Segment Start: Input material

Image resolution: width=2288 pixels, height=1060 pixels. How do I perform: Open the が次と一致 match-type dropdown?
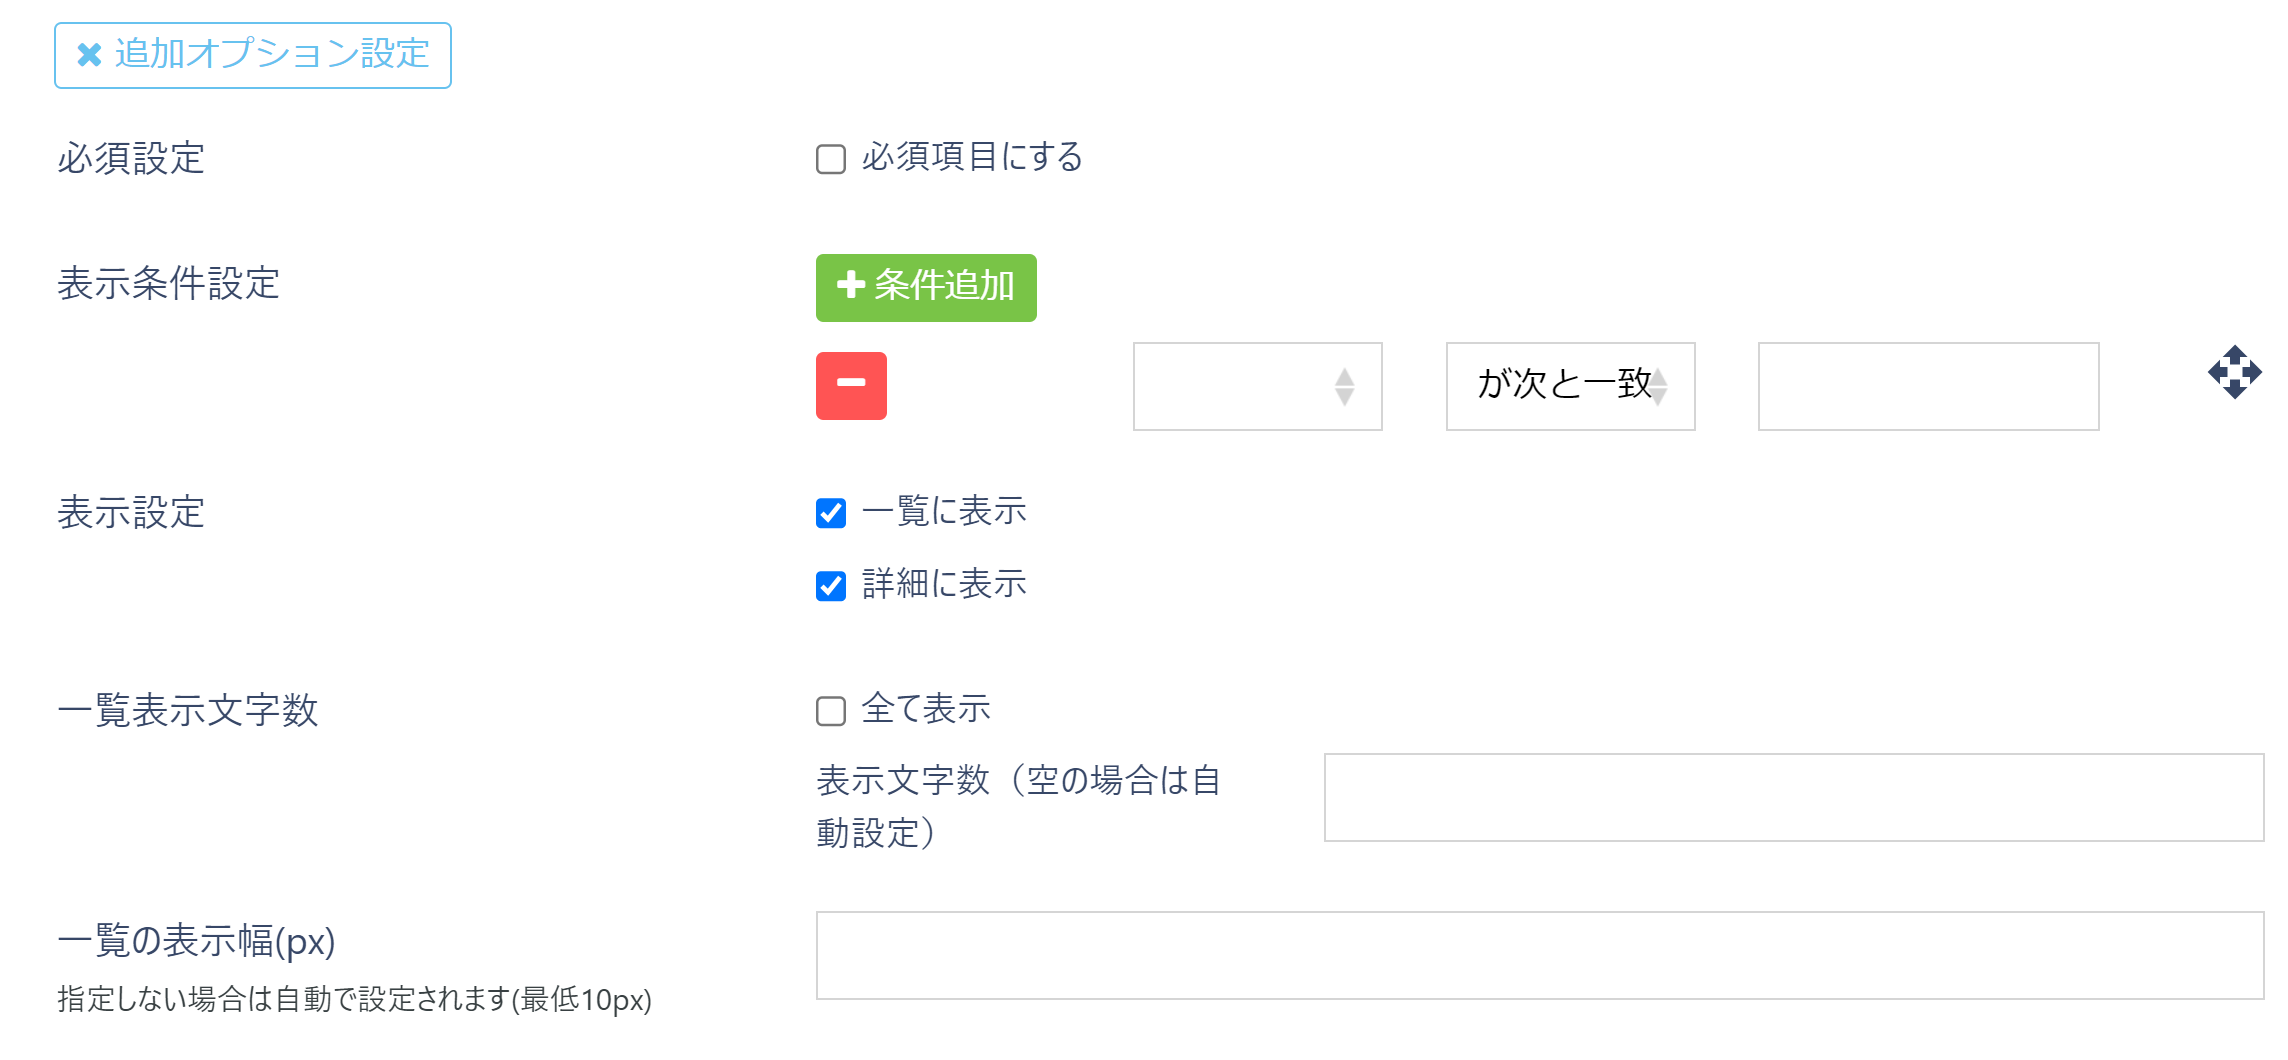point(1570,387)
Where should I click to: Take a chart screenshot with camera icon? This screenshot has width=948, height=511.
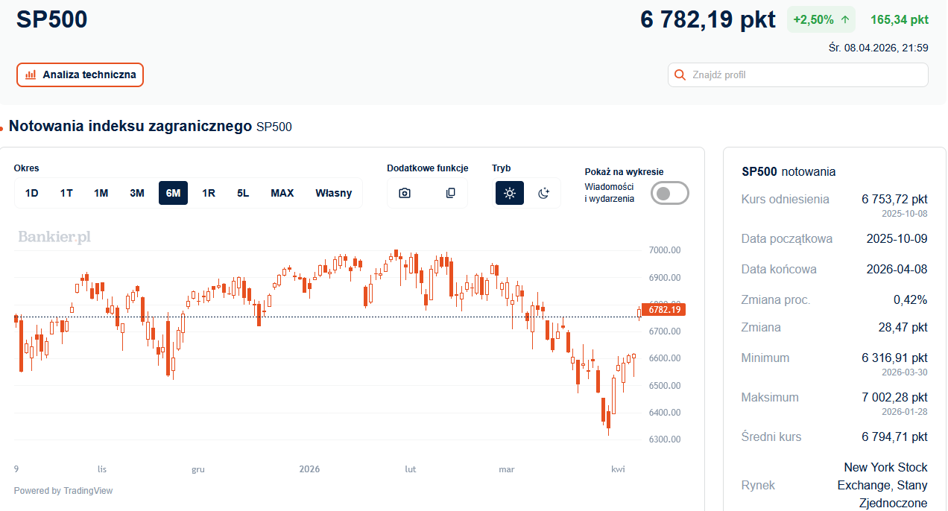coord(404,193)
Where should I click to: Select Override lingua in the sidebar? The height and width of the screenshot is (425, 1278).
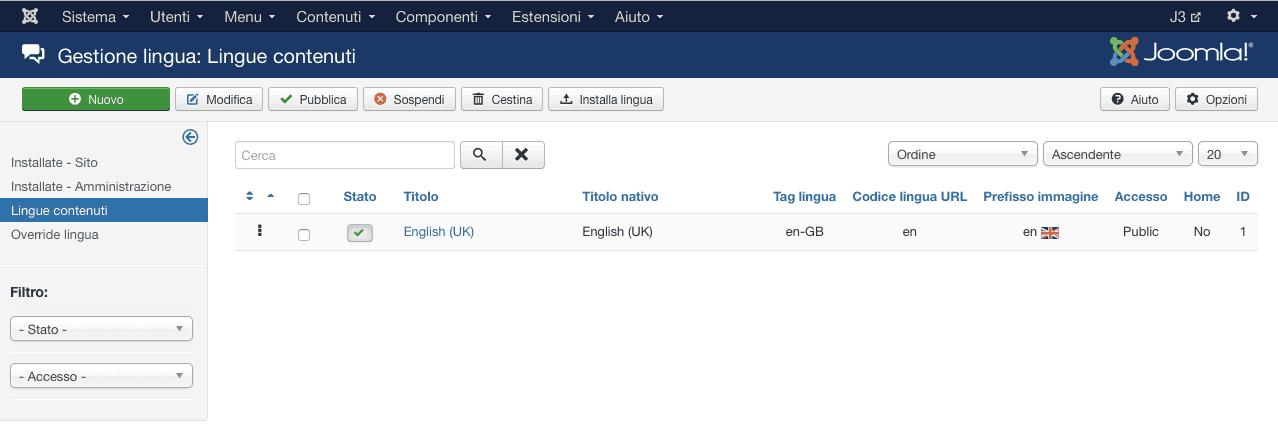pyautogui.click(x=55, y=234)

Segment End: Input material

→ **What to do**: Reproduce each line of the records above, exactly and without pictures.

→ **Exercise result**:
Image resolution: width=2288 pixels, height=1060 pixels. How do I perform: Open the が次と一致 match-type dropdown?
point(1570,387)
Where should I click to: Take a chart screenshot with camera icon? This screenshot has width=948, height=511.
coord(404,193)
Where should I click to: Select Override lingua in the sidebar? The height and width of the screenshot is (425, 1278).
pyautogui.click(x=55, y=234)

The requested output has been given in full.